BACKGROUND OF THE INVENTION

This invention relates to improved jacking mechanisms for lowering a well pipe such as a casing into a well bore.

In wells of substantial depth, the weight of the casing which is required to line the well can become very great, and may exceed the load capacity of a rig mast and other related equipment which are otherwise satisfactory to meet all requirements of drilling the well and placing it in production. For example, a mast and other equipment having a 500 ton capacity may be entirely adequate for handling the drill pipe and other equipment employed in drilling a well, but may be of insufficient capacity to suspend and progressively lower the relatively large diameter casing which must ultimately be positioned in the well. To employ a mast and other equipment of heavier capacity, for example with a 1,000 ton load limit, during the entire drilling operation, is economically inefficient, but may be necessary unless other means are provided for lowering the casing.

SUMMARY OF THE INVENTION

The present invention provides improved methods and apparatus for effectively handling the weight of a lengthy and heavy string of casing without transmitting the load of the casing to the drilling mast, and in a manner adapting the rig to handle greater loads during the casing lowering operation than during other stages of drilling and completing a well.
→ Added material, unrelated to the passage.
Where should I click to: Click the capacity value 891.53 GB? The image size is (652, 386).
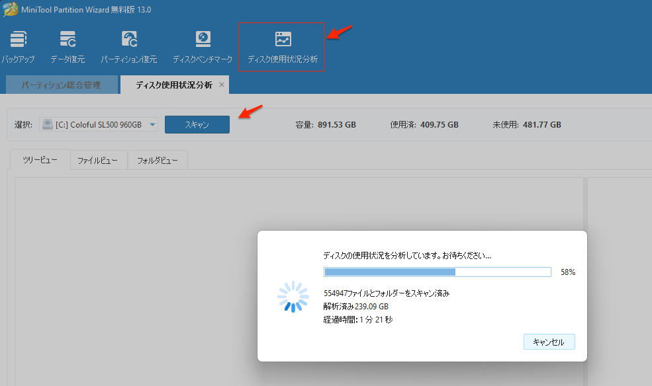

These results are attained by positioning a special jacking mechanism on the rig at a location above the well bore to progressively jack the casing downwardly into the well without support of any of the weight of the casing by the mast. The rotary table of the drill rig is preferably removed from its opening in the rig floor, and the jacking mechanism of the invention is positioned in that opening, desirably with piston and cylinder means of the jacking mechanism projecting downwardly beneath the floor and beyond the rotary table supporting beam structure, and with two releasable slip-type pipe supporting units at the upper end of the jacking mechanism being engageable with the pipe at spaced locations and relatively vertically actuable to advance the casing downwardly. There are preferably at least two piston and cylinder mechanisms received at different sides of the well bore axis, with a first support structure extending between and connecting first sections of these mechanisms and a second support structure extending between and connecting second sections of the mechanisms, desirably by attachment to upper ends of the piston rods of the mechanisms. The first support structure may be mounted on a pair of columns which project downwardly to engage and be supported by a foundation or base, and which may contain the piston and cylinder mechanisms.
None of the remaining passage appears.